Today would be a good day to stop thinking of memory and RAM as the same thing. 今天是停止将内存和RAM视为同样的事情的好日子。 When a process runs out of memory, it does not run out of RAM. 当进程耗尽内存时,它不会耗尽RAM。 It runs out of address space , which is not RAM. 它耗尽了地址空间 ,而不是RAM。 The better way to think about memory is: memory is on-disk page file , and RAM is special hardware that makes your page file faster . 考虑内存的更好方法是:内存是磁盘上的页面文件 ,RAM是使页面文件更快的特殊硬件 When you run out of RAM, your machine might get unacceptably slow, but you don't run out of memory until you run out of address space . 当RAM耗尽时,您的计算机可能会慢得令人无法接受,但在地址空间不足之前,您的内存不会耗尽。 Remember, process memory is virtualized . 请记住, 进程内存是虚拟化的

Now, there may be scenarios in which executing this code is inefficient because enumerating the query runs out of stack . 现在, 可能存在执行此代码效率低下的情况,因为枚举查询会耗尽堆栈 And there may be scenarios in which execution becomes inefficient because you're moving n items up a stack n deep. 并且可能存在执行变得低效的情况,因为您将n个项目向上移动到堆栈n深度。 I suggest that you to do a deeper analysis of your code and see if that is the case, and report back. 我建议您对代码进行更深入的分析,看看是否属于这种情况,然后向您报告。


Is there a way to re-write the method to use a yield return on each combo, instead of returning the entire combos set? 有没有办法重新编写方法以在每个组合上使用yield return,而不是返回整个组合集?

SelectMany is implemented as a yield return in a foreach loop, so you've already implemented it as a yield return on each combo; SelectManyforeach循环中实现为yield return ,因此您已经将它实现为每个组合的yield return ; you've just hidden the yield return inside a call to SelectMany . 你刚刚在SelectMany的调用中隐藏了yield return

That is, SelectMany<A, B, C>(IE<A> items, Func<A, IE<B>> f, Func<A, B, C> g) is implemented as something like: 也就是说, SelectMany<A, B, C>(IE<A> items, Func<A, IE<B>> f, Func<A, B, C> g)实现如下:

foreach(A a in items)
  foreach(B b in f(a))
    yield return g(a, b);

So you've already done it in yield return . 所以你已经在yield return做到了。
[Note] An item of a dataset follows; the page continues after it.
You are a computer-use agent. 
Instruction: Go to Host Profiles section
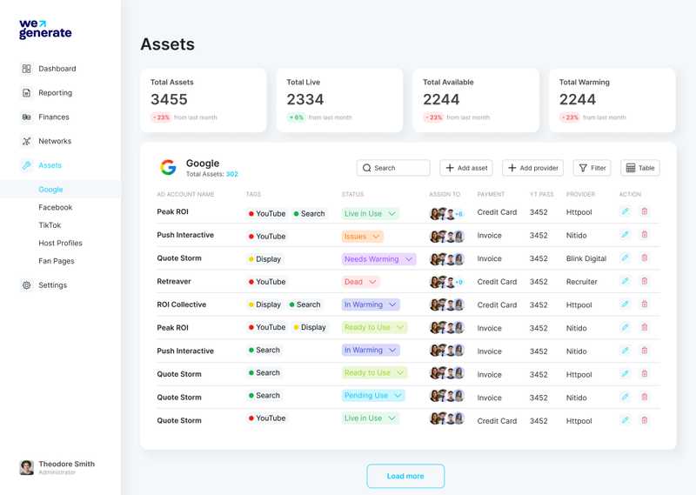click(x=60, y=244)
If you want to write a method that directly does a yield return that's a little harder; 如果你想编写一个直接进行yield return的方法,那就更难了; the easiest way to do that is to form an array of enumerators on each child sequence, then make a vector from each Current of the enumerators, yield return the vector, and then advance the correct iterator one step. 最简单的方法是在每个子序列上形成一个枚举数组,然后从枚举器的每个Current中生成一个向量, yield return向量,然后将正确的迭代器推进一步。 Keep on doing that until there is no longer a correct iterator to advance. 继续这样做,直到不再有正确的迭代器来推进。
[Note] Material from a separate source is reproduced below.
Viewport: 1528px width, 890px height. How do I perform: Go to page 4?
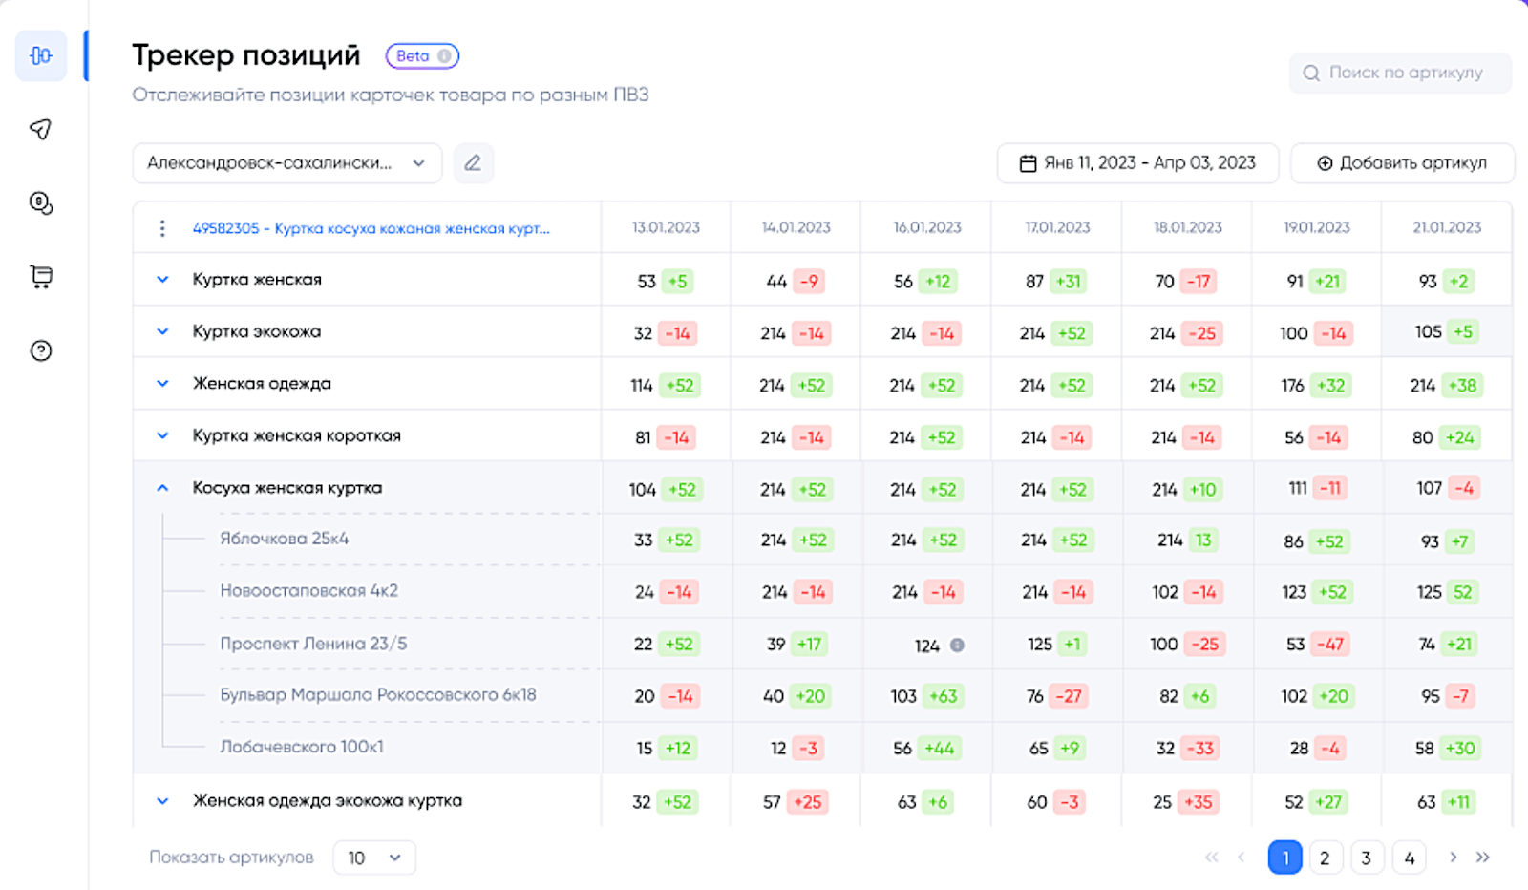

As you can probably tell from that description, the bookkeeping gets messy. 正如您可以从该描述中看出的那样,簿记变得混乱。 It is doable, but it's not very pleasant code to write. 这是可行的,但编写代码并不是非常愉快。 Give it a try though! 试试吧! The nice thing about that solution is that you are guaranteed to have good performance because you're not consuming any stack. 该解决方案的优点在于,您可以保证具有良好的性能,因为您不会消耗任何堆栈。

UPDATE: This related question has an answer posted that does an iterative algorithm, but I have not reviewed it to see if it is correct. 更新:这个相关的问题有一个答案张贴,它做了一个迭代算法,但我没有审查它,看它是否正确。 https://stackoverflow.com/a/57683769/88656 https://stackoverflow.com/a/57683769/88656


Finally, I encourage you to compare your implementation to mine: 最后,我鼓励您将您的实施与我的实施进行比较:

https://ericlippert.com/2010/06/28/computing-a-cartesian-product-with-linq/ https://ericlippert.com/2010/06/28/computing-a-cartesian-product-with-linq/

Is my implementation in any way fundamentally different than yours, or are we doing the same thing, just using slightly different syntax? 我的实现是否与您的实现根本不同,或者我们是否正在做同样的事情,只是使用稍微不同的语法? Give that some thought. 给出一些想法。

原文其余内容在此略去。